# TPMS not working?



## Robby (Mar 1, 2013)

Is your DIS showing any information from that wheel position?

Rob


----------



## obermd (Mar 3, 2012)

There's no TPMS sensor in the spare tire. I suspect the car knows it has a spare on and just ignores it.


----------



## Vetterin (Mar 27, 2011)

I would think that that would at least cause your TPMS warning light to.............................light.


----------



## Patman (May 7, 2011)

Vetterin said:


> I would think that that would at least cause your TPMS warning light to.............................light.


That is what I thought that is why I asked. Hopefully i will have the wheel back this afternoon so no more issue. i will play around with the pessure a little.


----------



## Patman (May 7, 2011)

Patman said:


> That is what I thought that is why I asked. Hopefully i will have the wheel back this afternoon so no more issue. i will play around with the pressure a little.



I got 2 answers now: The TPMS finally went on on my way home from picking up my repaired wheel. TPMS is working fine! 2) I have been uncurbed!!!! The wheel looks good! hardly tell anything happened unless you get close up! Best $45 I spent on a screw up of my own!!! Despite all the naysayers, the wheel was repaired well! I know where to go if it ever happens again.


----------



## Robby (Mar 1, 2013)

Told ya so......congrats and don't do that anymore.

Rob


----------



## obermd (Mar 3, 2012)

This is been running around in my subconscious all day. I think I know how the car knows you have a spare tire on one wheel. The spares have a much smaller outer diameter than a regular tire, which means this one wheel is spinning quite a bit faster than the other three. The car makes an assumption that a wheel continuously spinning significantly faster than the other three wheels is a different size and therefore not to be trusted for stabilitrak, traction control, and TPMS purposes.


----------



## jblackburn (Apr 14, 2012)

When I had a flat and put on the spare, the car knew instantly there was no TPMS there and the light was on the whole time. 
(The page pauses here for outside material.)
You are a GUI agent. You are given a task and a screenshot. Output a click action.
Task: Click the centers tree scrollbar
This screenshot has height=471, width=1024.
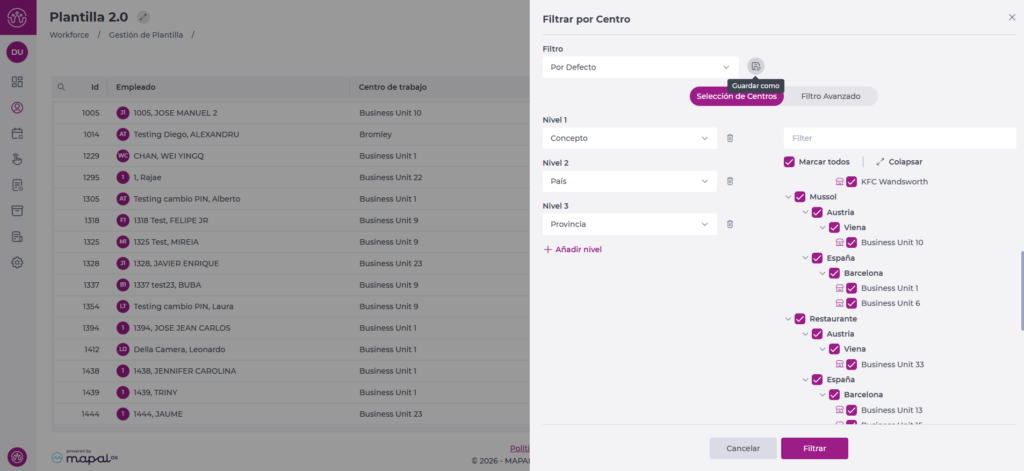tap(1021, 291)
Sent from AutoGuide.com App


----------



## obermd (Mar 3, 2012)

So much for my thought about the size difference of the spare disabling the TPMS. I know it disables the Stabilitrak and Traction Control systems. Patman, according to page 10-51 of the 2012 Cruze Owner's manual your TPMS system should have had a malfunction alert the entire time your spare tire was on the car. I'd have the TPMS system checked.


----------



## Merc6 (Jun 8, 2013)

You would figure 1 tire would at least set off brake/abs as well. My 03 Marauder had a fit when I had (3) 16 CVPI steelies and (1) 18 pollished aloy(spinning stud issue) in less than 1 full drive cycle.


----------



## Vetterin (Mar 27, 2011)

I should have mentioned to you that when I first put on my snow tires which are on steelies without TPMS it does take about 15-20 miles (or 1/2 hour) of driving before the warning light comes on. After that first delay the light will come on as soon as you start your car.


----------



## brian v (Dec 25, 2011)

Sup Vetterin , you put on those steelies yet . Yeah it is getting to be time to get IT ready for that winter Calcium Chloride Slush ..


----------